Any foreground implies a background (even if you do not focus on it).
Michael Hackett
04-04-2017, 09:14 AM
Yup, I visit AikiWeb every day. Seriously, I am/was a subscriber to Aikido Journal and have a fairly extensive library of books relating to aikido, Japanese culture and Japanese history. I'm not sure that everything beyond AikiWeb and Aikido Journal were intended to inform my aikido training, but maybe the art just spurred my interest in Japan.
rugwithlegs
04-04-2017, 03:55 PM
Good points. Clothing, customs, and day to day living affect movements and available weapons. Kobudo was all about using what was on hand; today almost no one has the same tools readily available. One Judo had an older form for people in armor, MMA's technical base has changed in part because clothing is restricted. I remember an old applied karate book with Nakayama talking about rapidly and forcefully backing up the driver's seat and reclining it in a car when an attacker was in the back seat - and then my parents bought a car with power seats.
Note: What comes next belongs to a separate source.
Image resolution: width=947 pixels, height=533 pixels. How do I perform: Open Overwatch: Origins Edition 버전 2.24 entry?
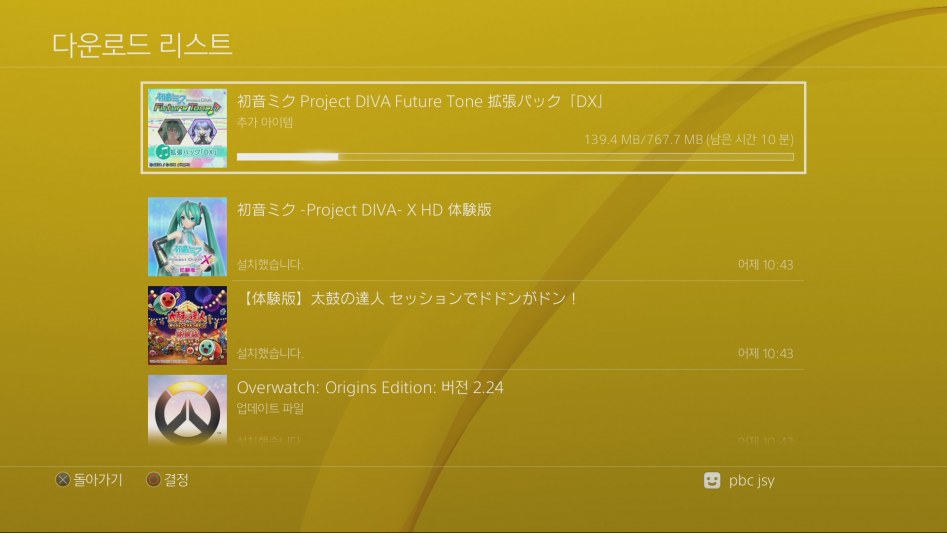476,410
If the path to understand a Budo is to put it in context, is the path to updating a Budo also about exploring the current context? For example, I have students practice variations on tanto nage with cell phones.
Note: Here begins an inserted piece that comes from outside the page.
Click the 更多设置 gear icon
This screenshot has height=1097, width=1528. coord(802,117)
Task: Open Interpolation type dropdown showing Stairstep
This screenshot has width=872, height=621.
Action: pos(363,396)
Glad to hear from you Peter. Congratulations on your upcoming book and your recent promotion.
Rupert Atkinson
04-04-2017, 11:21 PM
Like many, I studied other arts. Like fewer, went to Asia and spent 20 years there and trained in many places. Like even fewer, studied Asian languages. My main art has been Aikido. I still know next to nothing, which is fine, well, it must be because wherever I go people try to tell me what it is and how to do it. My current energies have now switched to guitar, Aikido is just ticking over.
As some say, we should be versed in many areas. I have done gardening so can feed myself; I have been an engineer so could theoretically sharpen my own tools, well, at least I can fix a car, motorcycle, boat - so I live in the present; and I have bought and sold lots of stuff so have been a bit of a merchant. And I can read, so I am an English teacher. Next/now is music ...
I think my reading of Asian philosophy as a teen set me on a path of trying to do lots of different things.
I would say, if you have any blanks, go try fill them in.
fatebass21
04-08-2017, 06:55 AM
Mainly books on training and history
Currawong
04-10-2017, 07:40 PM
My first teacher would talk about Japanese culture and the background to what we were doing, from bowing through to (what he understood were) the basis of techniques. It was very helpful, if, in some respects, slightly misleading, as not actually being in Japan we weren't getting the full picture.
What is amusing to me now, in retrospect, are things such as Japanese visitors from other Aikido groups being unsure how best to bow in and whatnot when coming to our dojo for the first time. I never would have imagined it before living here.
Since Peter's blog is related to it, it does come to mind that many techniques in Aikido, especially ones like yonkyo, seem to assume the person applying it has a strong grip as a result of sword work, something I have found worth explaining to my juniors or students to put them in context.